First part of the question says: Solve the inequality $\frac{(x+1)(4-x)}{(3x+1)^2}\geqslant 0$

And after solving, the answer is $-1\leqslant x\leqslant 4, x\neq \frac{1}{3}$

Then the next part of the question says: Hence deduce the solution to the inequality $\frac{(\sqrt{x}+1)(4-\sqrt{x})}{(3\sqrt{x}+1)^2}\geqslant 0$

On comparing, i replaced x in the answer to the first part with $\sqrt{x}$

so, $-1\leqslant \sqrt{x}\leqslant 4, \sqrt{x}\neq -\frac{1}{3}$

$-1\leqslant \sqrt{x}$ and $\sqrt{x}\leqslant 4$

$x\geqslant 0$ and $x\leqslant 16$

therefore, $0\leqslant x\leqslant 16$

Yes, that's right. The answer is correct but shouldn't the answer $x\neq -\frac{1}{3}$ also be dealt with?

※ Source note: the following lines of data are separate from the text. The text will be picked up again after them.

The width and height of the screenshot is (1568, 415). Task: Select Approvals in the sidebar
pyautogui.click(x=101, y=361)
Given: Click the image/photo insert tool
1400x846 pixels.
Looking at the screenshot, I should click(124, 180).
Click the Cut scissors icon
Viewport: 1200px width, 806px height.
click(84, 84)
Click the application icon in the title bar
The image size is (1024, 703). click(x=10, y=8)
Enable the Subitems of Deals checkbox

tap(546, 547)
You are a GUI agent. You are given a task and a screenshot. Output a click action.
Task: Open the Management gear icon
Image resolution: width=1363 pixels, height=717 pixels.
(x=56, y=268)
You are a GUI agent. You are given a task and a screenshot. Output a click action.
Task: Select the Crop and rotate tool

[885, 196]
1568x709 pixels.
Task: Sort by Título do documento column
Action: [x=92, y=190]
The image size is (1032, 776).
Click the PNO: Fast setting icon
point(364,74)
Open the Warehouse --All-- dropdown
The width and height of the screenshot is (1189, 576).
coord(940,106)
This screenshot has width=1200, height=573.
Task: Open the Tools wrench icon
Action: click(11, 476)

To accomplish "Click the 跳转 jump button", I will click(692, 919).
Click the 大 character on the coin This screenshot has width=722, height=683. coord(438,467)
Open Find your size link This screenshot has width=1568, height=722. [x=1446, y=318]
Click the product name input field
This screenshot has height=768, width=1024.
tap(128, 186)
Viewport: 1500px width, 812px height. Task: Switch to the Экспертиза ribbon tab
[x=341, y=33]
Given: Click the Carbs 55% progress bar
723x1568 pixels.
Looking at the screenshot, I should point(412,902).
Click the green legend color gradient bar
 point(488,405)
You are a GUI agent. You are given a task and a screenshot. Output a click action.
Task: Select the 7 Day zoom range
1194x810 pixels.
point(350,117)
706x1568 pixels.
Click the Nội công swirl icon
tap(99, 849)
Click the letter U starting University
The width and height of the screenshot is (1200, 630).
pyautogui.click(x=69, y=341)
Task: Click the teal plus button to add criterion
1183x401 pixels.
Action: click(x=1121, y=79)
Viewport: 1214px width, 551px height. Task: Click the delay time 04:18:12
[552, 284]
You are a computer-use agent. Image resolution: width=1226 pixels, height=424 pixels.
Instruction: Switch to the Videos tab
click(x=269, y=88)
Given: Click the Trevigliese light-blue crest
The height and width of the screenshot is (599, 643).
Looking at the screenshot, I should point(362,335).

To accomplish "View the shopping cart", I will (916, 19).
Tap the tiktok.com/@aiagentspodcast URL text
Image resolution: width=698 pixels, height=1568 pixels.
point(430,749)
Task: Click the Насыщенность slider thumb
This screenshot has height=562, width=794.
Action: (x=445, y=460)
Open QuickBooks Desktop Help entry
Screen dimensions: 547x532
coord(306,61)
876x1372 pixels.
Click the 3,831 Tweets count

So shouldn't the right answer be... $0\leqslant x\leqslant 16, x\neq \frac{1}{9}$ ? why is this not the answer? Please advise, thanks
June 3rd 2011, 02:40 AM
HallsofIvy

The difficulty is that your solution to the original inequality is wrong. There is no reason to say $x\ne \frac{1}{3}$ . It is $x= -\frac{1}{3}$ that would cause the left side to not exist.
June 3rd 2011, 02:46 AM
Punch

sorry that was a typo, so why shouldn't the solution include $\sqrt{x}\neq-\frac{1}{3}$

$x\neq \frac{1}{9}$
June 3rd 2011, 05:00 AM
HallsofIvy

$\sqrt{x}$ is never negative so there no need to exclude -1/3. And, if x= 1/9, then [tex]\sqrt{x}= 1/3[/itex], not -1/3.
June 3rd 2011, 06:21 PM
Stro

Problem 1

$\frac{(x+1)(4-x)}{(3x+1)^2} \geq 0$

Let's change the equation up a bit to really look at it. All we'll do is pull a -1 out of the $(4-x)$ to give $-(x-4)$ , then rearrange it:

$\frac{-(x+1)(x-4)}{(3x+1)^2} \geq 0$

So this is what we already know by looking at it:
1. We have a negative degree two polynomial expression on top
2. This expression has two real 0s so at some point x will be > 0
2. We can easily figure out our zeros now for the equation (-1 and 4)
3. Also it looks like if $x = -\frac{1}{3}$ because we cannot divide by 0, there would be no solution.

So our answer is:

$-1 \leq x \leq 4$ and $x \neq -\frac{1}{3}$

Note another way to write this solution:
$-1 \leq x < -\frac{1}{3}$ and $-\frac{1}{3} < x \leq 4$

Problem 2

Now on your next problem:

$\frac{(\sqrt{x}+1)(4-\sqrt{x})}{(3\sqrt{x}+1)^2} \geq 0$

$\frac{-(\sqrt{x}+1)(\sqrt{x}-4)}{(3\sqrt{x}+1)^2} \geq 0$

It's going to be mostly the same except for two differences:

1. Solving for our roots won't be as easy, for example:
$(\sqrt{x} - 4) = 0$

$\sqrt{x} = 4$

$x = 16$

$(\sqrt{x}+1) = 0$

$\sqrt{x} = -1$

There is no solution here, the sqrt(x) will never be negative.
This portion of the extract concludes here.